Secrétaire général de l’association culturelle El Jahidhia après avoir servi le parti unique comme propagandiste, il se rendit tristement célèbre en tenant des propos indécents sur les raisons qui débouchèrent sur le décret de la mort. Sans la moindre hésitation ou le plus petit accent de compassion, il se comporta comme un fasciste épurateur pour qui, même le meurtre d’un poète mérite justification. Plus tard, c’est-à-dire à l’été 2010, année de son décès, les propos concernant Djaout furent exhumés afin de leur donner une seconde explication. 

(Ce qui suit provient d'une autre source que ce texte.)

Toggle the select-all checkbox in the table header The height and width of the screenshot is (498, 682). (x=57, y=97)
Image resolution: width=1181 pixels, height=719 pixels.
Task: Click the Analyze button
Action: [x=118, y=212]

En effet, à travers un faire-part nécrologique publié dans le journal Le Monde, son éditeur admettait que les propos «malheureux» de Ouattar ne traduisaient en définitive que «la guerre des langues et des castes qui a longtemps opposé les intellectuels» algériens. Une assertion aussitôt démentie par plusieurs universitaires et notamment ce qu’en disait Djaout sur ce sujet. Citant Le dernier été de la raison, l’universitaire Djouhar Amhis avait justement dédouané Djaout de la moindre inclination vers les ostracismes linguistiques. 
«À travers cet ouvrage, disait-elle, il dénonçait vigoureusement l’atteinte aux langues nationales et préférait porter la réflexion à un haut niveau en refusant le nivellement par le bas.»(1) 
Même si les propos de l’auteur des Noces du mulet avaient vite été considérés comme des dérapages sans conséquences notables, ils demeurèrent néanmoins révélateurs de sa propension au sectarisme au point de l’assimiler à un crypto-islamiste. Lui qui avait sciemment associé l’usage de la langue arabe à l’imprécation religieuse ne pouvait que tenir en haute suspicion tous les locuteurs d’une langue étrangère. À ce titre, pouvait-il attester d’autre chose que de crier au complot contre la langue arabe en désignant ses «ennemis complémentaires» dont Djaout fut le premier martyr qui croisa le chemin de son bourreau ? C’est de la sorte que naquit la fable du «poète assassiné par un marchand de bonbons sur ordre du tôlier».(2) 
Ouattar jouant au vieil ami crédule accorda du crédit à la légende et reprocha au cadavre du poète d’avoir été le premier à malmener la foi religieuse des petites gens. Comme quoi, les dresseurs de bûchers ne sont pas toujours ceux que l’on croit.
B. H.

(1) Citation reprise d’un compte-rendu de presse paru dans El Watan du 2 mai 2011.
(2) La formule a été rapportée par Arezki Aït El Arbi.